Output only the lines below that start at the line containing "Click the Variables" and end at the line containing "The width and height of the screenshot is (532, 399).", with both ends kept.
╔══
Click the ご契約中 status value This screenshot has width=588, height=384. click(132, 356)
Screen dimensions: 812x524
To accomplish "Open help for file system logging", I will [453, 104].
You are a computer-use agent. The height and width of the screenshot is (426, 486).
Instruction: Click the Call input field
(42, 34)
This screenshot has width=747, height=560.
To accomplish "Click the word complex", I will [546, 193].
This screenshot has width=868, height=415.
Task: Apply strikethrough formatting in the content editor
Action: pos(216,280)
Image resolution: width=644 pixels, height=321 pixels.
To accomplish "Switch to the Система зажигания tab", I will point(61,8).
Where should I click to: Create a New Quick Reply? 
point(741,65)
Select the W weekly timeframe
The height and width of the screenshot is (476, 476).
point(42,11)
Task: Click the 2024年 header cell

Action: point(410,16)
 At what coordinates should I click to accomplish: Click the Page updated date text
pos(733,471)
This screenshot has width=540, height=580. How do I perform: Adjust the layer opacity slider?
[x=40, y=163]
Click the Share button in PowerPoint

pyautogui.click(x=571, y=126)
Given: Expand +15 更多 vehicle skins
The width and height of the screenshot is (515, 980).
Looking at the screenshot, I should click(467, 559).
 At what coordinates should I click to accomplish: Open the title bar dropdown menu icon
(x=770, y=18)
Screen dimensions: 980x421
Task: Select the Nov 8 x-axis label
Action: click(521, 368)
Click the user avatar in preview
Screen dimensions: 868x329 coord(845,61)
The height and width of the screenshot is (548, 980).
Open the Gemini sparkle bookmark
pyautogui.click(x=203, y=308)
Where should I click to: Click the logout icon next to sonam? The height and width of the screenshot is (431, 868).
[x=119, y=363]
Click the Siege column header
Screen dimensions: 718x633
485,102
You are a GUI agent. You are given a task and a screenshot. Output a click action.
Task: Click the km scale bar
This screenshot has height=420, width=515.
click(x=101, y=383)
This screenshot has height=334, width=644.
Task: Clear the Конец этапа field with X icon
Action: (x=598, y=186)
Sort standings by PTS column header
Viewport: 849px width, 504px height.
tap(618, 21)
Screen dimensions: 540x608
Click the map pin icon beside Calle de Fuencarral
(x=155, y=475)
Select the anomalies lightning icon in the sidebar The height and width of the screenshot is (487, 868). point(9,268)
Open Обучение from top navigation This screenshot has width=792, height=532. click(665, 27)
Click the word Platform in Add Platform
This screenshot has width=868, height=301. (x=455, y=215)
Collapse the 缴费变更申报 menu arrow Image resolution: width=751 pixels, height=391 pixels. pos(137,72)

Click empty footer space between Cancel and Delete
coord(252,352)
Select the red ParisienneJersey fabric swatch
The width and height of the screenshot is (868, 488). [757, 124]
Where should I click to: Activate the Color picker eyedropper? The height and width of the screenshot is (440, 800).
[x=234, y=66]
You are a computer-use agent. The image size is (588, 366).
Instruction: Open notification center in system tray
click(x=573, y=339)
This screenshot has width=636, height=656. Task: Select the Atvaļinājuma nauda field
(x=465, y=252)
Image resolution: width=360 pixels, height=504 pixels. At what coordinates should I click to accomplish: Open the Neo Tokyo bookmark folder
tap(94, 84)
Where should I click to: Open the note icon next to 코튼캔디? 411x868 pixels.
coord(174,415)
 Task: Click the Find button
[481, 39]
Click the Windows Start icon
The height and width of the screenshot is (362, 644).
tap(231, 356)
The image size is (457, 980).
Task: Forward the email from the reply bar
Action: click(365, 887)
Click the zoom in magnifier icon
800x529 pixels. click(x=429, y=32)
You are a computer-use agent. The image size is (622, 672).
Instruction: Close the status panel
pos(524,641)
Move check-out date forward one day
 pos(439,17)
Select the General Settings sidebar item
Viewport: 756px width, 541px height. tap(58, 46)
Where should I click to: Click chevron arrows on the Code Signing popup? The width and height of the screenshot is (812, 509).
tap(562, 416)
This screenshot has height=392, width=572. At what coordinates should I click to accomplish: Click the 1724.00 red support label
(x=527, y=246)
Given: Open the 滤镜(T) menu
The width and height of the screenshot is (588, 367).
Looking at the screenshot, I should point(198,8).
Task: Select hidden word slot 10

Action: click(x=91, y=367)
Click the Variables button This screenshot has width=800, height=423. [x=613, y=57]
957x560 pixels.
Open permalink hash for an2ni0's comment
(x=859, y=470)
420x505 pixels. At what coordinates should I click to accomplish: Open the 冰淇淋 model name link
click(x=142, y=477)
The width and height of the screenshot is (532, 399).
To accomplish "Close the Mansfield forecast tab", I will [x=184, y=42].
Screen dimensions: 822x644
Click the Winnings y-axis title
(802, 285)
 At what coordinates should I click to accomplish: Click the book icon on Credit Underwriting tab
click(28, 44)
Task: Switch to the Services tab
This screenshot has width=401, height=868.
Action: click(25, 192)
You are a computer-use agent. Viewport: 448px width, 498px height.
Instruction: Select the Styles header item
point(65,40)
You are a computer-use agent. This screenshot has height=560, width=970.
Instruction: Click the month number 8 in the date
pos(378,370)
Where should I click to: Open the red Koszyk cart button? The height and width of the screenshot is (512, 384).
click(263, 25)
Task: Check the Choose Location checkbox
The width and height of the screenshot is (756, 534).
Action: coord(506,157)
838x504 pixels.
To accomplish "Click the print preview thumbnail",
╚══
→ **COMPLETED TASK**
Click the Variables button This screenshot has width=800, height=423. [x=613, y=57]
957x560 pixels.
Open permalink hash for an2ni0's comment
(x=859, y=470)
420x505 pixels. At what coordinates should I click to accomplish: Open the 冰淇淋 model name link
click(x=142, y=477)
The width and height of the screenshot is (532, 399).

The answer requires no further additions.